Now to the list of "non-essential" services the government provides. According to the Washington Post, this list is much longer: "The National Institutes of Health will stop accepting new patients for clinical research and stop answering hotline calls about medical questions . . . the Centers for Disease Control and Prevention will stop its seasonal flu program and have a significantly reduced capacity to respond to outbreak investigations . . . The Department of Housing and Urban Development will not be able to provide local housing authorities with additional money for housing vouchers . . . the National Park Service will close more than 400 national parks and museums . . . the Environmental Protection Agency will close down almost entirely during a shutdown . . . the Commodity Futures Trading Commission, which oversees the vast U.S. derivatives market, will largely shut down . . . the Social Security Administration will retain enough staff to make sure the checks keep going out . . . the VA hospitals will remain open. But many services will be disrupted. The Veterans Benefits Administration will be unable to process education and rehabilitation benefits . . . if the shutdown lasts for more than two or three weeks, the Department of Veterans Affairs has said that it may not have enough money to pay disability claims and pension payments. That could affect some 3.6 million veterans . . . The Department of Agriculture will cut off support for the Women, Infants and Children [WIC] program, which helps pregnant women and new moms buy healthy food and provides nutritional information and health care referrals. The program reaches some 9 million Americans . . . emergency funds may run out by the end of October." (Emphasis added.) There are other services that will be curtailed or suspended, including immigration and some parts of law enforcement.
The end game of this shutdown is simple: House Speaker John Boehner has to bring a "clean" (without Obamacare strings) CR to the House floor for a vote. 218 votes are needed to pass this CR in the House. With 200 Democrats, and enough Republicans now willing to sign on to stop this train wreck, they could reach the 218 votes needed to pass the CR, which would fund the government at spending levels previously agreed on between the Senate and the House. All the House has to do is quit the nonsense over Obamacare, which will never be defunded while President Obama is in office, and pass a plain old spending bill without ridiculous conditions attached. Once the House passes it, the Senate will quickly pass it and the President will immediately sign it. Done, and done.

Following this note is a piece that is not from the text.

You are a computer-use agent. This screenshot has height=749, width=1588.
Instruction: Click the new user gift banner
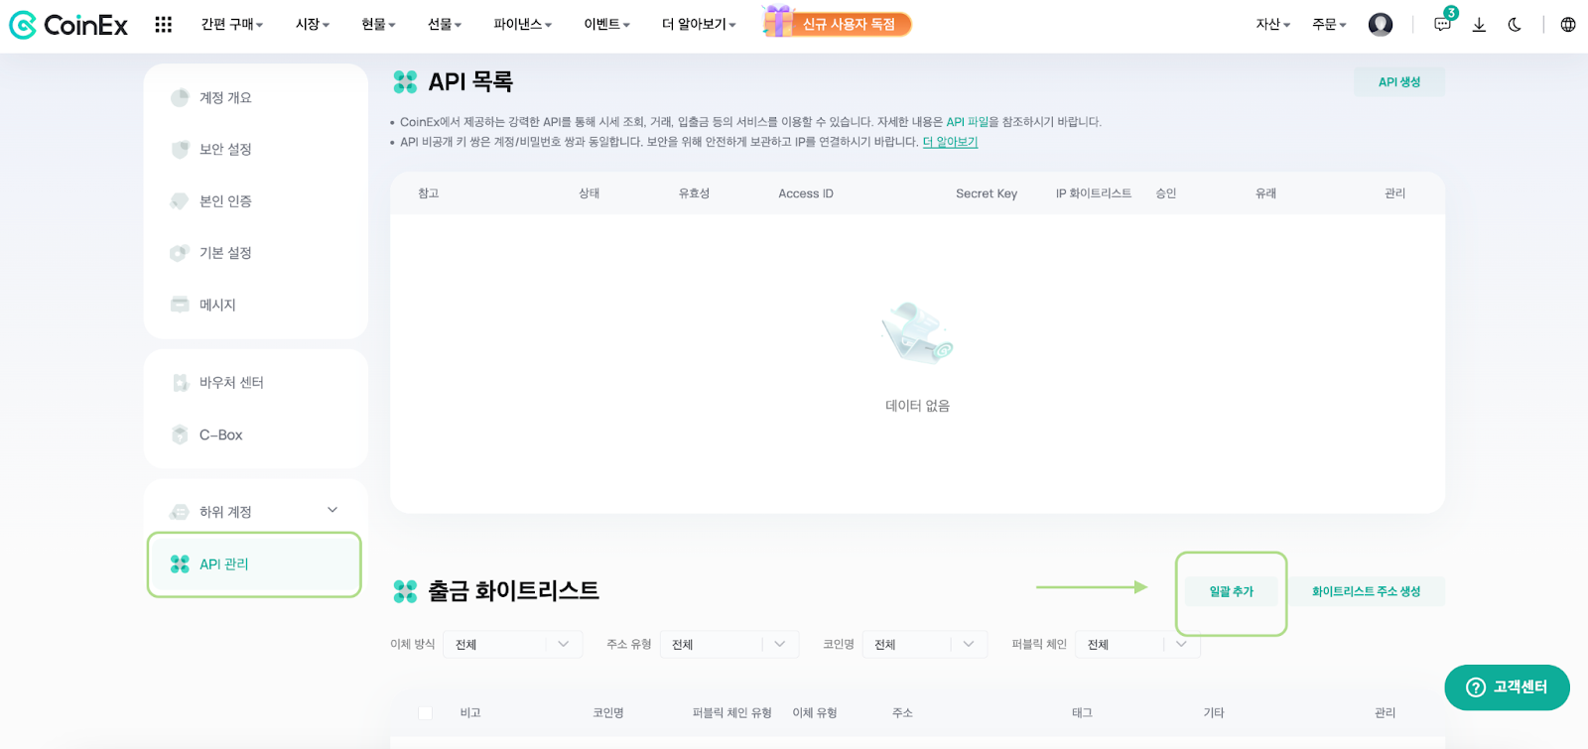(837, 23)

It's all in the hands of John Boehner, who is being led by the nose by the most extreme Tea Party Republicans in the House. The Democrats are not uncompromising and, as noted above, have already compromised on the money; President Obama and Senate leader Harry Reid simply refuse to be blackmailed into giving up Obamacare in exchange for the House releasing its hold on the money to fund our government. The minority (tea party) of a minority party (Republicans) is right now holding up the running of the government, simply because they want something they can't have.
There's a mechanism for repealing laws: Win elections. If Republicans somehow control both the House and the Senate, and if there's a Republican president, well, maybe they'll get the votes to repeal Obamacare (presuming, of course, that the public hasn't embraced it by then, and repealing it would be political disaster). This shutdown is by, of, and for Republicans. Don't let anyone tell you different.